Even disease does not affect human health, it can cause problems for food security.
In a statement released in Rome, the headquarters of the UN Food and Agriculture Organization – FAO warns that the disease is highly contagious and is spreading between both cultivated and wild tilapia.
As one of the most important fish in the world for human consumption, FAO invites tilapia importing countries to take appropriate measures, including requiring health certificates and quarantine, according to the Global Information System and Alert (GIEWS) created by the entity.

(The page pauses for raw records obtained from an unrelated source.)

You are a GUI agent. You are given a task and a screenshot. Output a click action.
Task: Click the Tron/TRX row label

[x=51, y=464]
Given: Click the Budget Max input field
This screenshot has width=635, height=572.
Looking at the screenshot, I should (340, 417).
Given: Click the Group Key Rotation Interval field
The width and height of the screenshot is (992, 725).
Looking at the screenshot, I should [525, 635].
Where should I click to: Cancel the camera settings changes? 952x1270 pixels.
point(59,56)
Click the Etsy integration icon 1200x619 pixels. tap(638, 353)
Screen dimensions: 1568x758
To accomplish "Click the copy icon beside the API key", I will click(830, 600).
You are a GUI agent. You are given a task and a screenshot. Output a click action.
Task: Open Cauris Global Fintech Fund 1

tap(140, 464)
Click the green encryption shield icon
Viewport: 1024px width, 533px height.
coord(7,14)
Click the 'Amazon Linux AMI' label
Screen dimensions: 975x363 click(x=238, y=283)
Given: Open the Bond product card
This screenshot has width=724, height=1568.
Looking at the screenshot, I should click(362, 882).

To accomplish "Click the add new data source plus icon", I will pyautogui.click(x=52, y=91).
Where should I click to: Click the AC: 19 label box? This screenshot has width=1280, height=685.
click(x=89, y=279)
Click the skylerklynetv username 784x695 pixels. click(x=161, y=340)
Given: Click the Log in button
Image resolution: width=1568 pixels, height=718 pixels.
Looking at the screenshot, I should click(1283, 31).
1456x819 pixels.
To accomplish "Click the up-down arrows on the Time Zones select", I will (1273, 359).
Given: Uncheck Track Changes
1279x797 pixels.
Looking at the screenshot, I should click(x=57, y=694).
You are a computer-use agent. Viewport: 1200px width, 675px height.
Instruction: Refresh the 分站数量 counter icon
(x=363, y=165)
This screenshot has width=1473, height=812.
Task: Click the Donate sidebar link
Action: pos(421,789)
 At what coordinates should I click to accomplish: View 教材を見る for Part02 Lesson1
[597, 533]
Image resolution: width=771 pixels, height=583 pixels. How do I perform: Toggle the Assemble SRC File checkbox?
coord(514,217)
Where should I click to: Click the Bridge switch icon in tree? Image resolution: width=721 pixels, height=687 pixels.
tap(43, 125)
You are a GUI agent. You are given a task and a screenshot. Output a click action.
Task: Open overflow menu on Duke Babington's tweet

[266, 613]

The tilapia-lactic virus (TiLV-Tilapia Lake Virus) has been confirmed in five countries on three continents: Colombia, Ecuador, Egypt, Israel and Thailand, according to FAO.
“While the pathogen does not pose public health problems, it can decimate infected populations. In 2015, world tilapia production – both aquaculture and catch – amounted to 6,4 million tonnes, with an estimated value of 9.8 billion dollars, and worldwide trade of 1.8 billion dollars, the United Nations entity said.
FAO invites the countries involved to launch public information campaigns to advise aquaculturists, many of them on a small scale, on the clinical symptoms of TiLV and the economic and social risks it poses. Likewise, on the need to point out to the authorities responsible for biosafety cases of massive fish mortality.